7.25 Inches (18.42 cm) – Peru
Another contestant for the second largest megalodon tooth was discovered in Peru by Pete Larson of the South Dakota Black Hills Institute of Geological Research.
There is some dispute about the accurate slant height of this tooth as it is known to have been repaired, having been found broken.
Some experts believe the tooth’s root has been artificially elongated, resulting in the tooth being unnaturally long.
Whether the restoration work increased the length or not, this is still a colossal shark tooth and, without a doubt, deserves its place on any list of large megalodon teeth.
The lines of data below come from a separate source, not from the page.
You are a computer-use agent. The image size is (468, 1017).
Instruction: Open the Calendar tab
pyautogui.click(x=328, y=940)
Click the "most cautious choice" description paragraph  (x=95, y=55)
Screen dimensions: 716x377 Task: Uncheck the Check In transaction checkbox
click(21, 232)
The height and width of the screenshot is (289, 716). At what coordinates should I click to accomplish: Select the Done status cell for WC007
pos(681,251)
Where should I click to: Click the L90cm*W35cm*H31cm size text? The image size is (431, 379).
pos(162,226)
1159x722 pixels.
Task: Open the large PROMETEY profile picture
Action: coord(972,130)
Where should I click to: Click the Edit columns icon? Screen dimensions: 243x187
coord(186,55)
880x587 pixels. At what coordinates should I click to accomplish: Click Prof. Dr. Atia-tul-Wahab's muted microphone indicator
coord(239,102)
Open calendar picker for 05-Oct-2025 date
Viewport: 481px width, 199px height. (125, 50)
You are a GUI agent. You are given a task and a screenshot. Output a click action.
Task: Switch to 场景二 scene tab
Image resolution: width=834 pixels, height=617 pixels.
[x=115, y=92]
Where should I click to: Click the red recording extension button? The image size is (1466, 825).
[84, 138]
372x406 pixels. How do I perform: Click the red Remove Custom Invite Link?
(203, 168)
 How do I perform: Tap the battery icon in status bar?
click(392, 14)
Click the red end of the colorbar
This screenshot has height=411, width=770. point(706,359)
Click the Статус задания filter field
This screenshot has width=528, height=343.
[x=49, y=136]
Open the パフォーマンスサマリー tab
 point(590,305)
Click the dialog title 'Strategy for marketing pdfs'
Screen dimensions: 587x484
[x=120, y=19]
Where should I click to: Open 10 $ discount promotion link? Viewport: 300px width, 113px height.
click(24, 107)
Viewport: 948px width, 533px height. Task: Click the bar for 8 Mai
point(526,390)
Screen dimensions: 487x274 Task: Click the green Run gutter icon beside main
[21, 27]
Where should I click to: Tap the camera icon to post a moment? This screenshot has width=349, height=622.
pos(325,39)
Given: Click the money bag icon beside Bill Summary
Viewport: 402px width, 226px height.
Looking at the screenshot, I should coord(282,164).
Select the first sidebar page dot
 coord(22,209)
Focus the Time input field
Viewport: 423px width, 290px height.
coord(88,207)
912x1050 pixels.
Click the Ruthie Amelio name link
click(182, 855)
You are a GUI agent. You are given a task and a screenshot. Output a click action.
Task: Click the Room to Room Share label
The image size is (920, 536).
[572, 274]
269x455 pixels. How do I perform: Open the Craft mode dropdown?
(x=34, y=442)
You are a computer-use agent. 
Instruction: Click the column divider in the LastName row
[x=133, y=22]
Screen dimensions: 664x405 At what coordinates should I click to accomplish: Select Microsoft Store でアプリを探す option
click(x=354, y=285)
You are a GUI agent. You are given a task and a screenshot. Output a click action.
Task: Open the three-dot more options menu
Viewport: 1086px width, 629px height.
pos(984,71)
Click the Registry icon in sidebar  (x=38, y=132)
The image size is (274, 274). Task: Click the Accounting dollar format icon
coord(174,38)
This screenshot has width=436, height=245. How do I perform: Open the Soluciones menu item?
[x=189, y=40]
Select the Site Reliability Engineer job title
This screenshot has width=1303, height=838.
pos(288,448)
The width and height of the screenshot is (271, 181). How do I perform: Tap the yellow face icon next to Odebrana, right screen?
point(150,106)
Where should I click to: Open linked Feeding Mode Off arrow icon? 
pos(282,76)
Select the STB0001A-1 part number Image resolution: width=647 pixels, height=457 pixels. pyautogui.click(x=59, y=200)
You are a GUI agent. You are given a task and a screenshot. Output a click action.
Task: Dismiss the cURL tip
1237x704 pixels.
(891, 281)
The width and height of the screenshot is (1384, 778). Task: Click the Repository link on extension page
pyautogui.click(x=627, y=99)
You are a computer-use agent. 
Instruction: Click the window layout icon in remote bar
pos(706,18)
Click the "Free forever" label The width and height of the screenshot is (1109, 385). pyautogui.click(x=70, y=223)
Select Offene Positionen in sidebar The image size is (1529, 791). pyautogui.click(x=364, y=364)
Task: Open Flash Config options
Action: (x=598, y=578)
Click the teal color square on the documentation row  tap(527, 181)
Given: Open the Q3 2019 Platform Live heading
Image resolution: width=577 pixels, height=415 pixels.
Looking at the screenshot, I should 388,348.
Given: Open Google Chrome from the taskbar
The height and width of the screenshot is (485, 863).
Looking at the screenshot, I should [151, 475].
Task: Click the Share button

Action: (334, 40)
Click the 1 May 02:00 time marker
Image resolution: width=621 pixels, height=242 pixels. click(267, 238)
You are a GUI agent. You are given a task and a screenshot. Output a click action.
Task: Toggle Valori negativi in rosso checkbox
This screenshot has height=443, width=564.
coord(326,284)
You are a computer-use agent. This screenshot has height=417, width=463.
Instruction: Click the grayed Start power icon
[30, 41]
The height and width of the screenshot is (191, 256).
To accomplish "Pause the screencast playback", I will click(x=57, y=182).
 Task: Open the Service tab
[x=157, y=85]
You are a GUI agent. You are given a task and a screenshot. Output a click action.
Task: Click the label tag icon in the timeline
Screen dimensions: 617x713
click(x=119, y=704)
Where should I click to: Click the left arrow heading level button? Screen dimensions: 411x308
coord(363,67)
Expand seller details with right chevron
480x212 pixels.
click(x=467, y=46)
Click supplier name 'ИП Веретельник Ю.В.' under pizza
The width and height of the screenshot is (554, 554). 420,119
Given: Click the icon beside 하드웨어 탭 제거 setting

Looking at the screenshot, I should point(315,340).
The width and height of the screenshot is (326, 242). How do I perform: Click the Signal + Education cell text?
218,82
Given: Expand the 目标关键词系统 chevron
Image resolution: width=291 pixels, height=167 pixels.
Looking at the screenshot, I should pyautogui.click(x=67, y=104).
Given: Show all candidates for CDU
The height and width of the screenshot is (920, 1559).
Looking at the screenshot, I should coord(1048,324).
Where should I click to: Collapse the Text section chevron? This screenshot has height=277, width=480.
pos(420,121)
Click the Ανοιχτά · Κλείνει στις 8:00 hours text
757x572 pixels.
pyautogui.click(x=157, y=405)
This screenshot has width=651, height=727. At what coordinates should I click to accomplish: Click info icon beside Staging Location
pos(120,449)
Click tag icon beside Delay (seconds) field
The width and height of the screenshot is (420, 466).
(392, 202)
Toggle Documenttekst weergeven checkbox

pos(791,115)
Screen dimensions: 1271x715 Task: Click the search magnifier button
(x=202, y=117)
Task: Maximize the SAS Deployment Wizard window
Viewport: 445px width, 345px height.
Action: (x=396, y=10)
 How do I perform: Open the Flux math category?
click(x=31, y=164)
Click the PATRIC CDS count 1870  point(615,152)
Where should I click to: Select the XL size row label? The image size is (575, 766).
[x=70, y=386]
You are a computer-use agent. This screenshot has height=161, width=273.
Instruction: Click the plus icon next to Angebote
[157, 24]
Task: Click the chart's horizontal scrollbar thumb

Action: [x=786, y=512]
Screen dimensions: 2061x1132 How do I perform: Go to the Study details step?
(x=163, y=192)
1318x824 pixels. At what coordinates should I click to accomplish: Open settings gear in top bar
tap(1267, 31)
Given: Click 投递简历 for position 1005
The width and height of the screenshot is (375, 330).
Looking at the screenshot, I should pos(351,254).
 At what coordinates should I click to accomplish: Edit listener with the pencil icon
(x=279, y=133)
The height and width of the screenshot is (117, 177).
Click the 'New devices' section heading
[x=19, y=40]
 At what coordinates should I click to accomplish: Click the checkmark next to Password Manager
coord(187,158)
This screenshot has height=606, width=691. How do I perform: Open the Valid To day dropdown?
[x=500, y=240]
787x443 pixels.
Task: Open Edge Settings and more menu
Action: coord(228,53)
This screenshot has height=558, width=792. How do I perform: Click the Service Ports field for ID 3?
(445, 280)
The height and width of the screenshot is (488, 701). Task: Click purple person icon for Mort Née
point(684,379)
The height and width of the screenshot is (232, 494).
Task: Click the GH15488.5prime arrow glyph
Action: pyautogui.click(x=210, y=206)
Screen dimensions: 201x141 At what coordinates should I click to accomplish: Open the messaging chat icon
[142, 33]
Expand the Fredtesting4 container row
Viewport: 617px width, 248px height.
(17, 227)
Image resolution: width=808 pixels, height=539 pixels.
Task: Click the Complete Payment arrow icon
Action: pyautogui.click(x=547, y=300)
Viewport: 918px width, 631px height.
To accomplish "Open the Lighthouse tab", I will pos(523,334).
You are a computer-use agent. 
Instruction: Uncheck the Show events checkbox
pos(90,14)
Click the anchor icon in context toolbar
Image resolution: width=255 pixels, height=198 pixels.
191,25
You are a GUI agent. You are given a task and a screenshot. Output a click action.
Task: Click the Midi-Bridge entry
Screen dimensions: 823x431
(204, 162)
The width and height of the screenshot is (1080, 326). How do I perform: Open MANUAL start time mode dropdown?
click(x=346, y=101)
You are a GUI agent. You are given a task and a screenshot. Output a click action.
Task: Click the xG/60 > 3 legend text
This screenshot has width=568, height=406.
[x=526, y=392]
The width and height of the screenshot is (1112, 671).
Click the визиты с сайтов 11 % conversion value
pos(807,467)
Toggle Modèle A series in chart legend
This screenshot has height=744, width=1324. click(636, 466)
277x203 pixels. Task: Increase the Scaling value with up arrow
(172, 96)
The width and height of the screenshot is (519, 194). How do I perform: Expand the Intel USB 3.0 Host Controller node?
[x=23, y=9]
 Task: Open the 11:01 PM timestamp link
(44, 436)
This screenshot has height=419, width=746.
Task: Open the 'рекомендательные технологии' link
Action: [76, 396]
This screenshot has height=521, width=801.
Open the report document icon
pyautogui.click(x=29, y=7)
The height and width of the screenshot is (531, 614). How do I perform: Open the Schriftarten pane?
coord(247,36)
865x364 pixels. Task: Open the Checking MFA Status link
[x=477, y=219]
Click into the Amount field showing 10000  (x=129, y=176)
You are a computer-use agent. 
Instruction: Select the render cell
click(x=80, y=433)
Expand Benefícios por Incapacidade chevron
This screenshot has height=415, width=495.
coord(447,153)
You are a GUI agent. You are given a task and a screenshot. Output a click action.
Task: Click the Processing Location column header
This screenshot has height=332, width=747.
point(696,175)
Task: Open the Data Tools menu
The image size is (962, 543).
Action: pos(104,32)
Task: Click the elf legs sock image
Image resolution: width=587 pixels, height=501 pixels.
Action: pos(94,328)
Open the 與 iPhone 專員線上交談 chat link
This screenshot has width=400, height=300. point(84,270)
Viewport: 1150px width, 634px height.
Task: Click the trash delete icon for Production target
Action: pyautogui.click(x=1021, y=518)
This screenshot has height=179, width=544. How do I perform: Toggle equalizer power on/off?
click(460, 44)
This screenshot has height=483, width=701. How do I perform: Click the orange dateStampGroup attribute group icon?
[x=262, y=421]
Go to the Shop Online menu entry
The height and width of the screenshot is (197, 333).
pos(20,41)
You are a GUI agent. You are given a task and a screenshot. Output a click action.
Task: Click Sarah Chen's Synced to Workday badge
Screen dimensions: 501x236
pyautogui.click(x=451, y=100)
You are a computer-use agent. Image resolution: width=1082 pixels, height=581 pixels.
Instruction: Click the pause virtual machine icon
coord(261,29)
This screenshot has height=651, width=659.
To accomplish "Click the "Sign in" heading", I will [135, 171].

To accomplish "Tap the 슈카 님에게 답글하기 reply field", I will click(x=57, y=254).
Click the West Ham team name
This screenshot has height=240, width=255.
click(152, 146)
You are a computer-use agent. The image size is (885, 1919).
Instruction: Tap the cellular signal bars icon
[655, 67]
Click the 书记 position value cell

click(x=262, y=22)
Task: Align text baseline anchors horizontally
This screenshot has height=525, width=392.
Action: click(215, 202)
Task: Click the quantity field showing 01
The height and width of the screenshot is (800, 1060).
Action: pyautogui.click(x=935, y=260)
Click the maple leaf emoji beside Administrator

How Big Can a Megalodon Tooth Get?
Rumors of bigger megalodon teeth are widespread amongst the fossil collecting community.
However, from all the available evidence, it’s generally regarded that the 7-inch teeth that have been discovered and verified to date are about as big as a megalodon tooth will probably get.
Stories about secretly hidden 7 ½ or 8-inch teeth have often been told but are never backed up with evidence.
For example, some collectors in Peru anecdotally insist that there is a 7.55 inch (19.18 cm) tooth in a collection there.
Scientists have used the known teeth to give the megalodon a maximum length of nearly 20 meters (66 ft) and an average length for the species of about 10.5 meters (34 ft). They feel confident that this is about the largest possible for the shark.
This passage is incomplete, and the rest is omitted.